Si Woo Kim +5000 or better (each-way)
It seems like forever ago, but it was just three events prior to this week that Kim was rated as the event favorite and went off around +2000 in the odds department. A missed cut at the US Open, and a week of rest later and the South Korean now finds himself back in very bettable territory around +5000 at most sportsbooks. Kim should never really be counted out, against any field, and considering the season he’s coming off of, it’s hard to figure how he’s not rated up a little closer to the overall favorites again.
Prior to his early exit at the US Open, Si Woo had made nine cuts on the fly and recorded his most consistent stretch of play on the big Tour. While his last two starts do sort of hint at fatigue, the week of rest should do him well and the chance to back him on a Bermuda venue where low scoring and aggressive play should be rewarded, is too tempting. Both of Kim’s win on Tour have come on predominantly Bermudagrass venues and, while his previous three visits to the Country Club at Jackson haven’t been very rewarding (T61-MC-MC), it’s hard to see how this setup doesn’t play into his strengths, long term. At this price, he’s an easy add for me this week as an each-way.

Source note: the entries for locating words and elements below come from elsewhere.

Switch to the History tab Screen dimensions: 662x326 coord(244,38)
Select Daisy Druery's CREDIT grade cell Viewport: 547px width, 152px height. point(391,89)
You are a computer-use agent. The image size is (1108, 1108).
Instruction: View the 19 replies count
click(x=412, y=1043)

Tom Lewis +6600 (each-way)
You admittedly would like to see a bigger outright number when you bet a volatile player like Lewis, but his upside and three professional wins in the last two and a half years means we have to take whatever we can get here. This price admittedly starts to look a lot better too when you consider the Englishman nearly won a WGC event–against a stacked field–only two months ago and cruised to a 5-stroke win against a field similar to the one we’re getting here on the Korn Ferry Tour last September.
Lewis’ recent form reads with three missed cuts in his last four starts, but it’s his bigger body of work we care more about. His near miss at TPC Southwind at the WGC FedEx St. Jude Classic came on another venue which featured quick Champion Bermudagrass and similar tight driving holes. Similarly, his win at Victoria National on the Korn Ferry in 2019 came at a venue where past winners of the Sanderson Farms–Cody Gribble and Ryan Armour–had both landed themselves runner-up finishes. Lewis is a capable birdie-maker and with his PGA Tour card secure for 2020/2021, should view this field and event as a great opportunity to go hunting for his first PGA win.

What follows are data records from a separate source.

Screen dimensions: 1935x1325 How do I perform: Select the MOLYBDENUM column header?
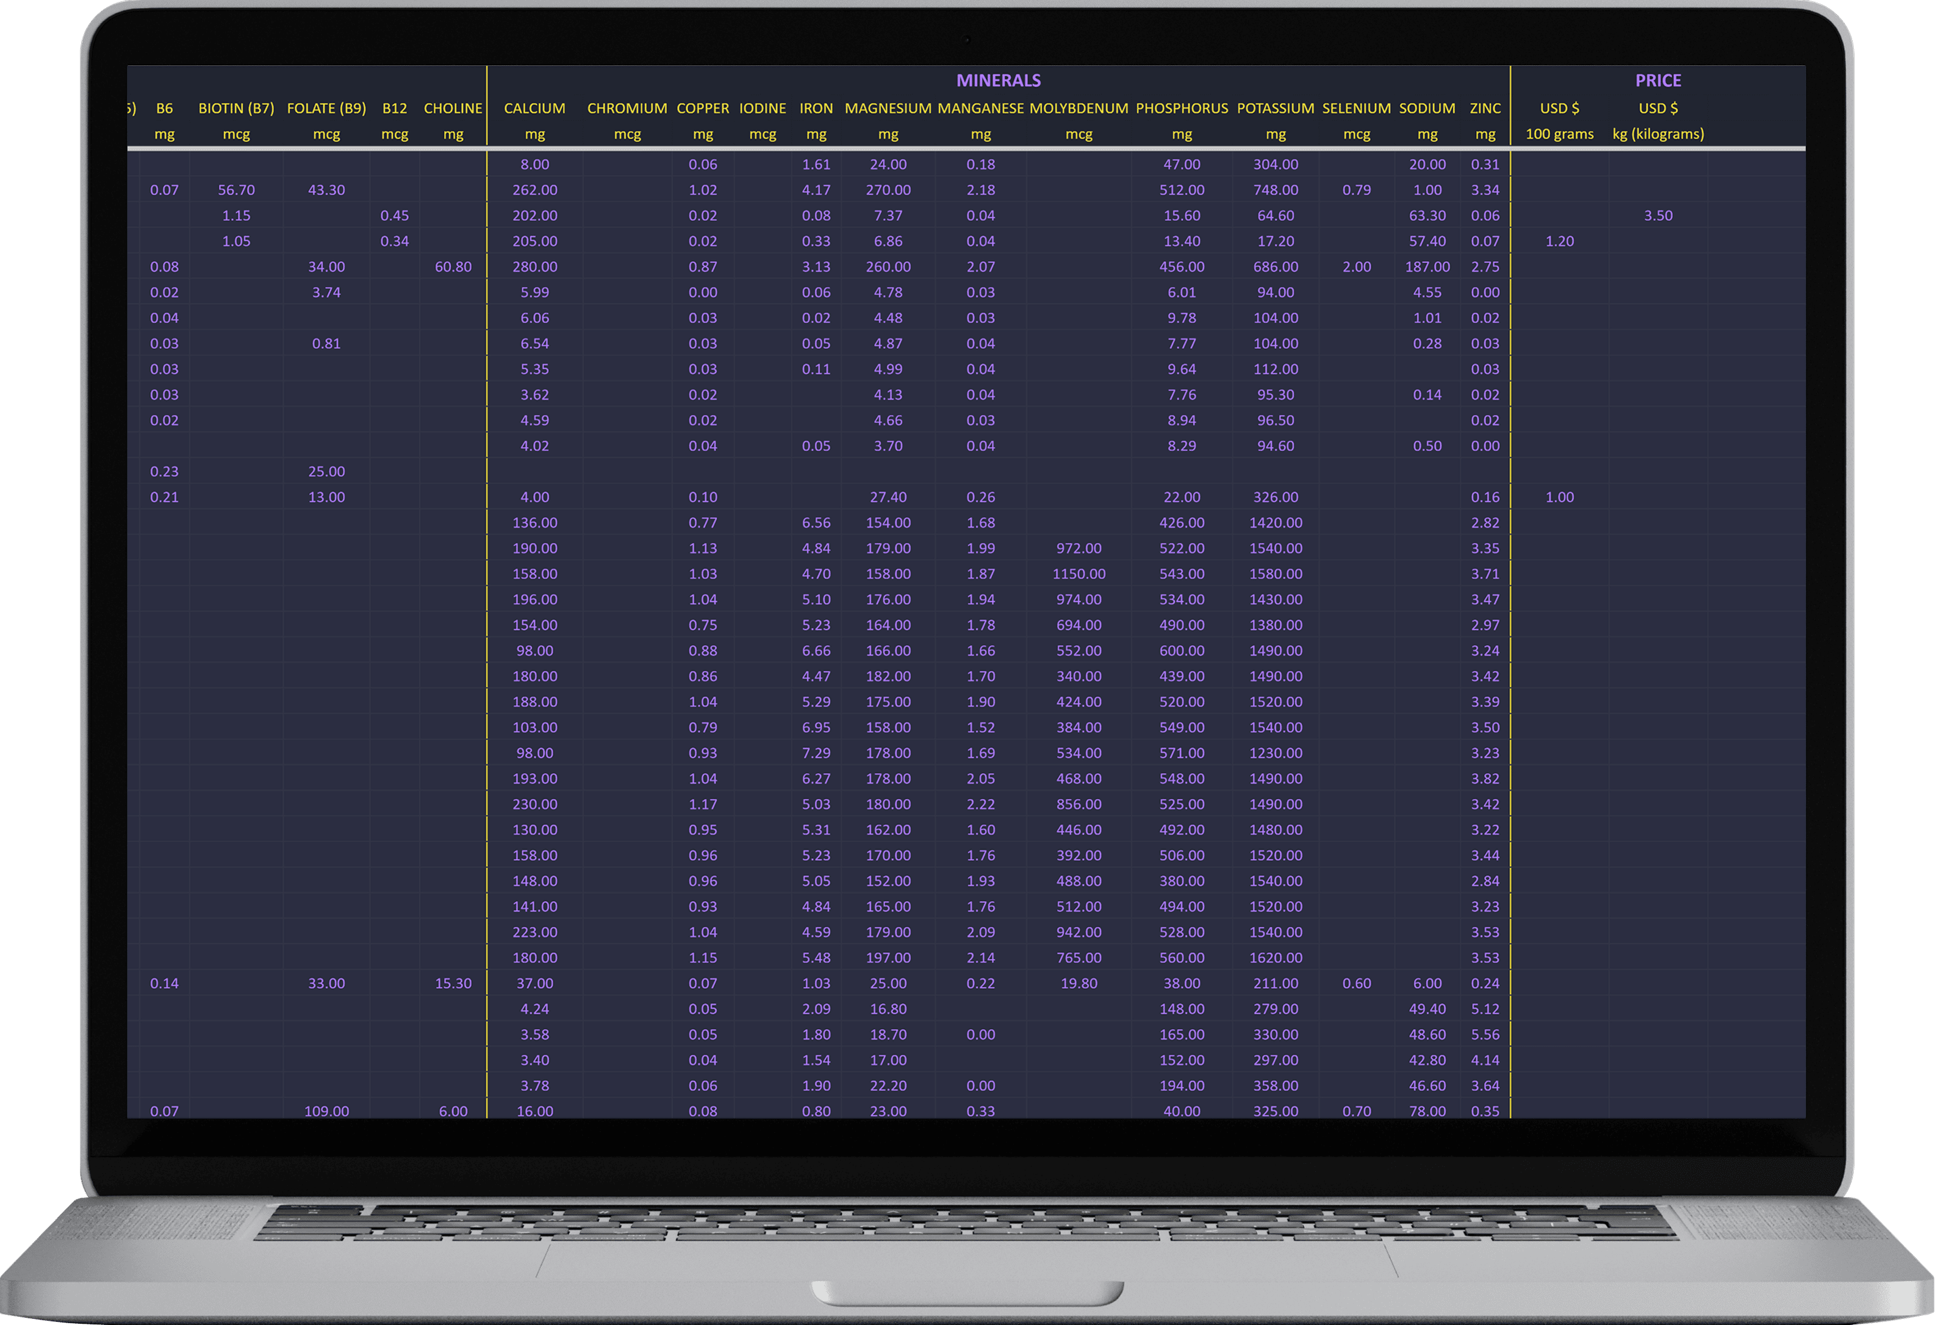(x=1078, y=108)
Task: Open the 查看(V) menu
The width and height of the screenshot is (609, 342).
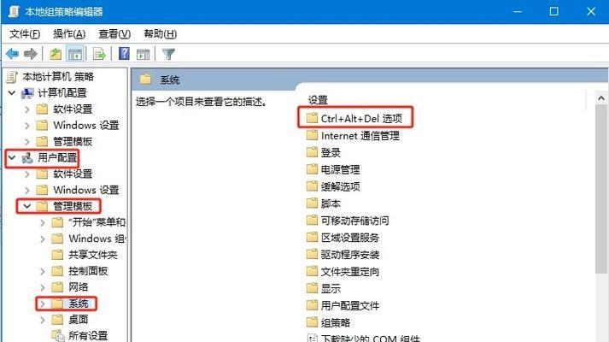Action: click(114, 34)
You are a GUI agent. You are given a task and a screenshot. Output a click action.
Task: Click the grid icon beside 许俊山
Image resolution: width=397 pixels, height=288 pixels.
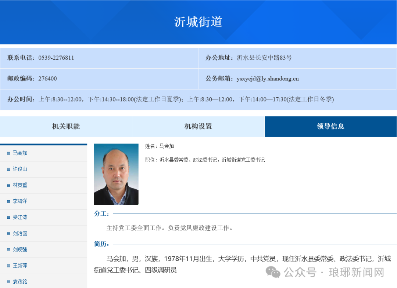click(8, 169)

Beau Hossler +12500 (each-way)
Hossler looks an interesting longshot to take a proverbial “shot” with in this field. The 25-year-old Texas native has started to show increasing consistency on Tour of late, and while his ball-striking is still fluctuating between average and poor, there’s a possibility this kind of venue brings out another gear in his approach play. Hossler comes in having made three cuts in a row now and should have some renewed confidence after shooting 15-under in his final three rounds at the Safeway Open a couple weeks ago. While he didn’t follow that up with a great performance last week, a made cut there brings him in with confidence to a venue he performed well at, in his rookie season, posting a T10 here in 2017.

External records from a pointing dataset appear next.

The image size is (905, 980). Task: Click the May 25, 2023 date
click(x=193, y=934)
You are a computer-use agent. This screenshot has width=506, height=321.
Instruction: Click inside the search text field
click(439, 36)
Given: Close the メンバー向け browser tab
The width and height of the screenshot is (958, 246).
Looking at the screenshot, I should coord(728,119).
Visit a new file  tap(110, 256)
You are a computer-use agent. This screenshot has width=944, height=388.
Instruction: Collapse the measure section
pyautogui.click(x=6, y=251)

Hossler gained over +1-stroke on approach and putting at the Country Club of Jackson in 2017 and has posted top-15 finishes on Tour in each of the last two starts when he’s gotten that same combo of production from those portions of his game. A near winner on Bermuda greens in 2018 at the Houston Open, if he brings any kind of increased ball-striking into this week, his solid work off the tee and on the greens should let him compete here.